Search Friendly Websites

There are many elements of a website that determine if it's search friendly with search engines like Google. A good web designer knows how to create and use these elements appropriately.

A good or bad website is generally determined by 3 main factors: Design, Usability, and Search Friendliness. All three of these factors must be set up correctly in order for your website to attract and retain visitors, and to rank well on Google. My blog, "Is Your Website Designed Properly?", deals with the design and usability aspects of your website. THIS article, however, discusses ways to get your website ranked (or ignored) by search engines like Google Search.

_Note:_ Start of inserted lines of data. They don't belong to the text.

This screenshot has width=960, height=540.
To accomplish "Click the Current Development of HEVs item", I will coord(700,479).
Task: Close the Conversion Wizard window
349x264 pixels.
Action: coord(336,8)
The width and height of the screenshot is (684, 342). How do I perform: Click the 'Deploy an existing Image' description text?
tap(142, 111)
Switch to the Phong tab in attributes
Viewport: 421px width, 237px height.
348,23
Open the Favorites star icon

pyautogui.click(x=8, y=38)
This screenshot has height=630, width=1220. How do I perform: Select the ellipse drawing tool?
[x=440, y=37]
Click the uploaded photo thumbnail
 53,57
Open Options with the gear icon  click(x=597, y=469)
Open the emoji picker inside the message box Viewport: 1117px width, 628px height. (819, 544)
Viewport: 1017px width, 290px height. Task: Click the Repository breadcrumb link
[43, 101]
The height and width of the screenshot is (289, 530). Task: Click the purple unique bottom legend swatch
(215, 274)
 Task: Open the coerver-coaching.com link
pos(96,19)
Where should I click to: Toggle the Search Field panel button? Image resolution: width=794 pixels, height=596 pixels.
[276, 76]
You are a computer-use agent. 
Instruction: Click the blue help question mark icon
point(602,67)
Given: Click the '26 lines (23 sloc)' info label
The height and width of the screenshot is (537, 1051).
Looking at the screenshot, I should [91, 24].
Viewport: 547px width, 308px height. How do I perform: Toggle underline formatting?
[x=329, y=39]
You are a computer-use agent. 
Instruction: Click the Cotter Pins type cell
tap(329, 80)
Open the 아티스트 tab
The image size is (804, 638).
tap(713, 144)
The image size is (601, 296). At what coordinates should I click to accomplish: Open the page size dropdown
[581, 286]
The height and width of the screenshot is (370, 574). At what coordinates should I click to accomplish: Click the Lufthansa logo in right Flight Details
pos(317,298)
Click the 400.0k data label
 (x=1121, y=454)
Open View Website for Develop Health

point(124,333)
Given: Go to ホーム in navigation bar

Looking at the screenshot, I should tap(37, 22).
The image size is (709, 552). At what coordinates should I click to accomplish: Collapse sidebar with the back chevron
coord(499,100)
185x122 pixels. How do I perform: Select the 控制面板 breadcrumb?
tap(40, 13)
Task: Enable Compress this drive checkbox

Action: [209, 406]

Determining how Google Search (which has 92.5% global market share) and other search engines like Bing (which has only 3% market share) see your website is more difficult than determining the design or usability. This is because the website's search friendliness depends mostly on the coding (html, css, javascript, etc.) behind the website, which search engines see but human visitors don't. If this code is written incorrectly, Google Search may ignore or even penalize your website. Unless you're a web designer, you won't understand most of this code. However, there are a few elements you can look at and determine if they are set up correctly. Of course, there are MANY other things that determine search friendliness; the ones listed below are only a very small handful of those you may be able to check yourself. You should consult with an experienced web designer and/or SEO consultant for more comprehensive help.

Viewing Website Code

To view the code behind any website on a PC-based desktop or laptop, go to your website and hit Ctrl+U on your keyboard. Or right-click on the background of a page (not an image), and select "View Source" or "View Page Source". Or select "View" from the browser menu and view the source that way (each browser is different). In Safari on a Mac, select the Develop menu in the top menu bar (if the Develop menu is not visible, go to Preferences in the Advanced section and select Show Develop menu in menu bar), and select Show Page Source.

Doctype

While viewing the web page's underlying code, the very first element of the page (line 1) MUST be a doctype declaration. This tells the browser what version of html code is used on the page. If this line is missing, or is set up with the wrong doctype, your website may still render correctly, it can cause problems with the website itself as well as search friendliness. A doctype declaration looks something like this: <!doctype html>, but older websites may use an obsolete doctype.

Website Title and Description

ALL websites must have a title tag at the top of the page, and should be different on every page. Many websites will also have a meta description tag. These two elements usually (but not always) make up the text of your actual Google search listing. In addition, the page title appears at the top of the browser when you are on the website, as well as describes the website when you bookmark it. The title and description always appear at the top of the page under the "html" and "head" elements. Look for the following:

<title>Actual Title Goes Here</title>
<meta name="description" content="Actual Description Goes Here">
("Og" tags such as "og:title" and "og:description" do not count, as they are only used for Facebook.)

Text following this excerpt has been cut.